The National Quality Mark Scheme for Land Contamination Management (NQMS) was launched on 9th January 2017.
The scheme was designed by the industry led Land Forum to ensure that land contamination management work meets the necessary standards. Administered by CL:AIRE, the scheme came about following concerns from regulators about the variable standards of reporting and it is supported by the Environment Agency (EA). It says it welcomes its collaborative approach, but currently the scheme is not mandatory.

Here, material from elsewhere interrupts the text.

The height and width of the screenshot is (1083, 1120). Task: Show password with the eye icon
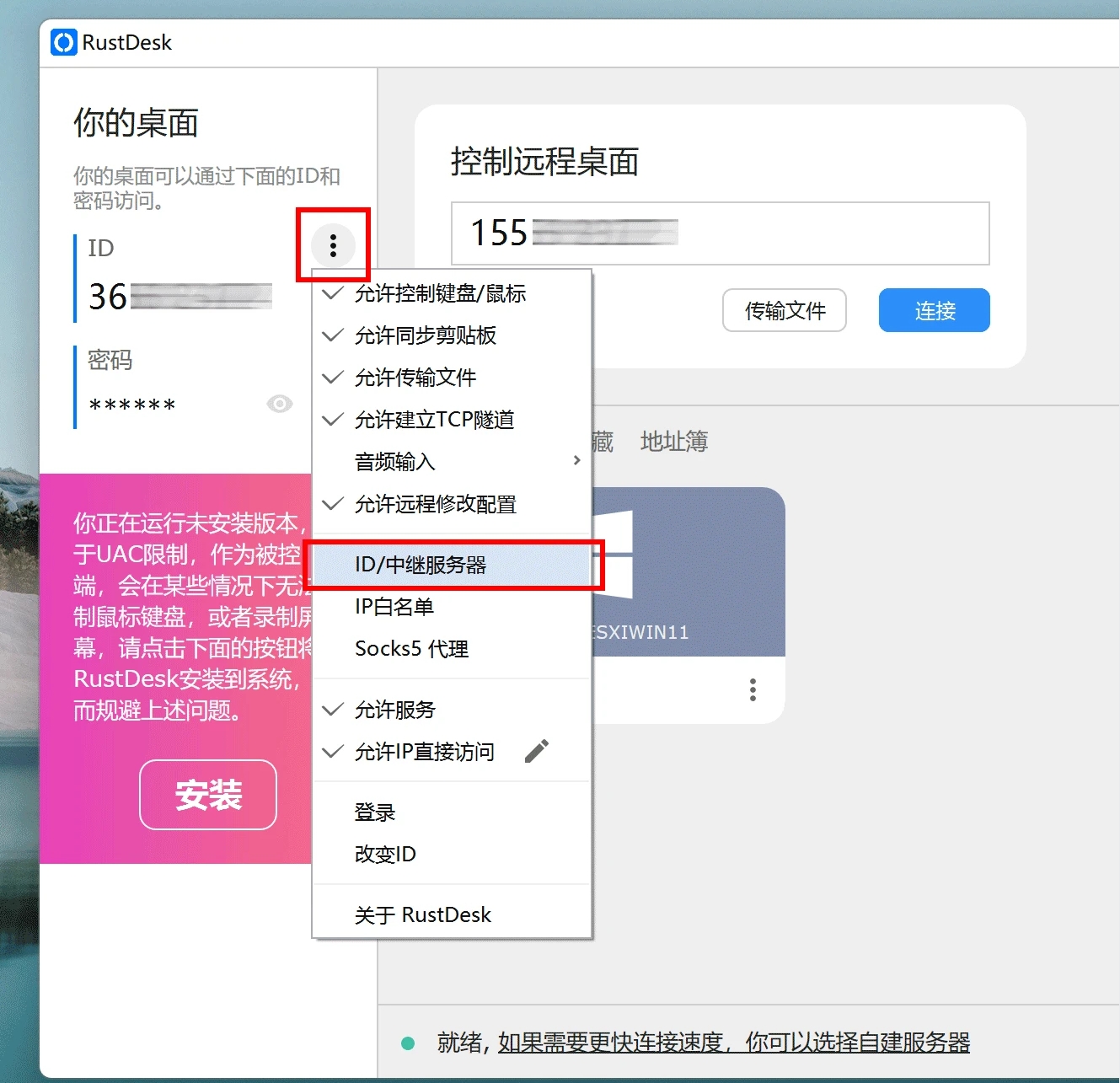279,404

It applies to the presentation of environmental information to regulators in the form of reports setting out both factual and interpretative information. Reports are prepared in line with good practice and signed off by a suitably qualified and experienced person (SQP) registered under the scheme who ensures that:
- The work has been planned, undertaken and written up by competent people who have relevant experience and/or qualifications in their respective disciplines
- The underlying data has been collected in line with established good practice procedures and its collection has been subject to control via established quality management systems
- The data has been processed, analysed and interpreted in line with established good practice and any specific advice provided by the relevant regulatory authorities or regulatory bodies
- The reports set out recommendations or conclusions that are substantiated by the underlying data and are based upon reasonable interpretations
- Any limitations in the data or uncertainties in the analysis are clearly identified along with the possible consequences of such limitations.
So far only six reports have gone through the NQMS and the reaction to the scheme from local authorities on the scheme is mixed. The NHBC says it welcomes any initiatives aimed at raising standards. But it does not currently propose to rely solely on this route to demonstrate compliance on sites where NHBC is providing building control and warranty services.
The main issue seems to be: “it’s all about competency of the people producing the reports and those who review”. Concerns have also been raised within the industry that SQPs must undertake a lot of work to become accredited and must put their neck on the block in signing off reports or making declarations. Any complaint made against them could be career compromising. And currently they do all this only for the regulator to choose to ignore them.
So the NQMS seems to be a stalling and there are further issues around whether the SQP should be in house or independent? Another question is once a report is signed off by the SQP, should the reviewer (the local authority) be competent enough to review their decision?
At Ground & Water we are preparing for full implementation of NQMS despite the doubt and teething problems that currently surround it. We will be able to offer it should it be required.